OCTOBER 17, 1864:
The Governors of the
Confederate States of Virginia, North Carolina, South Carolina, Georgia,
Alabama, and Mississippi meet in Augusta, Georgia. “The Augusta Conference”
discusses increasing the level of Poor Relief, the raising of additional
brigades of State Militia, the possibility of State-by-State-supported blockade
running, the growing problem of military desertions in the C.S.A. army, and, by
far most revolutionary, the emancipation of slaves to aid in the war effort.
The
idea of Confederate emancipation is gaining currency. Quietly discussed in
correspondence and in diaries since the early days of the war --- “Free our negroes and put them in the army,”
wrote Mary Chesnut in December 1861 --- most Southerners nonetheless remain
aghast at the idea.
Still,
Confederate emancipation was bruited about frequently enough in the early days
of the war to concern Ralph Waldo Emerson, who feared in 1862 that the South
would emancipate its slaves, seize the moral high ground in the conflict, and
win the war with European support.
Like
much else, the idea of Confederate emancipation ebbed and flowed alongside
Confederate military fortunes. Contemplated in 1861, the idea became moribund
in 1862 as Robert E. Lee began a string of brilliant field victories. After Gettysburg,
the idea of freeing the slaves began to spread again, aided in part by the
religious revivalism that was sweeping the Confederate ranks.
In
January of 1864, the iconoclastic General Patrick Cleburne C.S.A. had openly called
for Confederate emancipation: “Satisfy
the negro that if he faithfully adheres to our standard during the war he shall
receive his freedom and that of his race . . .
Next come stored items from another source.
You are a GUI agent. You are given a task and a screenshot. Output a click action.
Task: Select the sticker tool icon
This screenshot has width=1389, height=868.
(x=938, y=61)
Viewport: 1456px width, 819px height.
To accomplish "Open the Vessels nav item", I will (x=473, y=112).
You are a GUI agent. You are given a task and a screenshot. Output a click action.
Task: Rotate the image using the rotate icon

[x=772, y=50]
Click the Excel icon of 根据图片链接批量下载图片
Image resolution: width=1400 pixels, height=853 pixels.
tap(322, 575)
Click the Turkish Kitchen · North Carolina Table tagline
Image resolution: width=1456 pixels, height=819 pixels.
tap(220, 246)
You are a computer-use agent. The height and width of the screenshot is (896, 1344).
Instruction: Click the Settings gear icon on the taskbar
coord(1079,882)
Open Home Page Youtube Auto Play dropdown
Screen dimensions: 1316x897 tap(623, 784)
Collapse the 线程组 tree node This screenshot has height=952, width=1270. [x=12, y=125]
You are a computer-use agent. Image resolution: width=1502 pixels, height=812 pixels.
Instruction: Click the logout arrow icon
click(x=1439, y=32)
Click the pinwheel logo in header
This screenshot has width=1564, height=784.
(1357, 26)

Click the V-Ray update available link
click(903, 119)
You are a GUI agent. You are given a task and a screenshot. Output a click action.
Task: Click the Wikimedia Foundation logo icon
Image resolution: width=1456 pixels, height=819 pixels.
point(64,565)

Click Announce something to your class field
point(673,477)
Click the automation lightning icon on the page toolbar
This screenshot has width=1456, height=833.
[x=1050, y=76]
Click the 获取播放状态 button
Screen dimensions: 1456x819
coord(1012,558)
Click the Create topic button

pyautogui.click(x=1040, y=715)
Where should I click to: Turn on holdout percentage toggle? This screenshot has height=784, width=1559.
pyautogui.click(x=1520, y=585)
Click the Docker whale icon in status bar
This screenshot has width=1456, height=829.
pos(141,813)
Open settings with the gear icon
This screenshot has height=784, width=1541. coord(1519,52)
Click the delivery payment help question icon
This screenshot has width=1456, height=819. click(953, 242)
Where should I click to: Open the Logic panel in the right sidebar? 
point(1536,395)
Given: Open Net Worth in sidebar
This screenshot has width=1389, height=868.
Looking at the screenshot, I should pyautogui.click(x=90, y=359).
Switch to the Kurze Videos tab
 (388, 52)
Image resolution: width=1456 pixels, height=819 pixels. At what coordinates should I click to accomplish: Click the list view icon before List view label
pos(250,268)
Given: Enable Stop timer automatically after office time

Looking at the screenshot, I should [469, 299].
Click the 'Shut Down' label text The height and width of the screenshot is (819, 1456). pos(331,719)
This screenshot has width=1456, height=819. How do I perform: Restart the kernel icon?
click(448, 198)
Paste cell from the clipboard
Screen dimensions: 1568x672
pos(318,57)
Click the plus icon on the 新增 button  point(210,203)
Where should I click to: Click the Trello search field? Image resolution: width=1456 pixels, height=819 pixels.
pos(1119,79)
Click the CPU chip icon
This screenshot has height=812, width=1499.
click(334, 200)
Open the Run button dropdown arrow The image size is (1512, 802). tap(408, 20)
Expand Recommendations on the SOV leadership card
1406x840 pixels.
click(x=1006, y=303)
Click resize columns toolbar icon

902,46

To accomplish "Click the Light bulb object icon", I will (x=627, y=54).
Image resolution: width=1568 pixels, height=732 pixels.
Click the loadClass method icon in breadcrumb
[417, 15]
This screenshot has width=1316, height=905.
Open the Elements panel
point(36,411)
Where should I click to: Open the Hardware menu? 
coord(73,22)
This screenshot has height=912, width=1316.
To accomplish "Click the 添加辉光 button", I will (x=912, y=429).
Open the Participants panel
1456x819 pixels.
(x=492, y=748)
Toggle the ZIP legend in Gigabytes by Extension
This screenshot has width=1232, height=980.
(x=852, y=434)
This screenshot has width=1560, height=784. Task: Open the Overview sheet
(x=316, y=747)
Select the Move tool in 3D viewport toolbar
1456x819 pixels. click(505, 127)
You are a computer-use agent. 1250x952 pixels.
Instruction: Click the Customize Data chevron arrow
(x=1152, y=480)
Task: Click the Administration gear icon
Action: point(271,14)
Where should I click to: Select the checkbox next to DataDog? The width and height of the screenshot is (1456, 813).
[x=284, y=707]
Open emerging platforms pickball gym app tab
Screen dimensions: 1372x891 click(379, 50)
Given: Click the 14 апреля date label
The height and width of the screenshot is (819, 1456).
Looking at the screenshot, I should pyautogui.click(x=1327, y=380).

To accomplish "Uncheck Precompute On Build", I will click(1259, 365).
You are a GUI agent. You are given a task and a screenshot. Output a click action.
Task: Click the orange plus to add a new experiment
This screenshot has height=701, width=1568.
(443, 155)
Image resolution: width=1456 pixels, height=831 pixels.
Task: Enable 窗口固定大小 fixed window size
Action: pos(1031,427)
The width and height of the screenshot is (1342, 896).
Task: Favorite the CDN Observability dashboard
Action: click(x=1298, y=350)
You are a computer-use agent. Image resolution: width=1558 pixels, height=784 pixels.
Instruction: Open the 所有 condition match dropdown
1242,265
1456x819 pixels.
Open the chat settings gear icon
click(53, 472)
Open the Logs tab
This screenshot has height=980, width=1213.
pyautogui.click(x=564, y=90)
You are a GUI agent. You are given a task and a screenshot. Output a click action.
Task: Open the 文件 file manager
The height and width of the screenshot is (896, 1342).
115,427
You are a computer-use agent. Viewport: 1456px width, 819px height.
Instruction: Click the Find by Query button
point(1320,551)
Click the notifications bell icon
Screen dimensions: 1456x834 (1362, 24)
and we change the race from a dreaded weakness to a position of
strength.”
Cleburne’s
comments, endorsed by some, rejected by many, created a firestorm in the
Confederate Officer Corps so severe that Jefferson Davis had to issue an Order
that the subject was off limits. But the evaporation of the Confederacy’s
fighting forces --- through battle deaths, disease, defeats, and desertions ---
had created a desperate need for a new reserve of troops.
That
reserve, logically, was the slave population. Numbering four million in total
in 1860, the Confederacy had the option to call upon hundreds of thousands --- possibly
as many as one million --- fit and healthy black men in that population to take
up arms in the Southern cause. Not long after the Augusta Conference, Jefferson
Davis discussed the proposal with Robert E. Lee, who enthusiastically gave it
his support.
Confederate
emancipation, as Lee and Davis divined it, was not intended to grant equal
rights to the former slaves, but rather to place them into a condition of
“peonage” in which the white population could choose (or not) to bestow limited
property rights and domestic relations rights upon the newly-freed blacks. This
was seen as a far better alternative than allowing the victorious Yankees to
dictate racial policy after the South’s defeat in the war.
“The time has come,” the Governor of
Louisiana announced, “for us to put into
the army every able-bodied negro man as a soldier.”
The
editor of the Jackson Mississippian summed
up the South’s Hobson’s Choice perfectly, opining that “We must save ourselves from the rapacious North --- WHATEVER THE
COST.”
But
will blacks fight for the South? By mid-October 1864, it is clear to most
slaves that the North will win. The story is told of a Southern slaveowner who
explained to a field hand, “If you fight
for us you will be free,” to which the slave replied, “That’s as may be, Massa. But if I don’t fight for you, we’re all
going to be free!”
Despite
Lee’s very public support for the Confederate emancipation plan, there are
Southerners who stringently believe that the “peculiar institution” is the raison d’etre of the Confederacy, and
still others who consider the idea of arming slaves “monstrous,” and “revolting
to Southern sentiment, Southern pride, and Southern honor.” Such men
continue to insist, even in mid-October 1864, that “We are not whipped and can never be whipped.”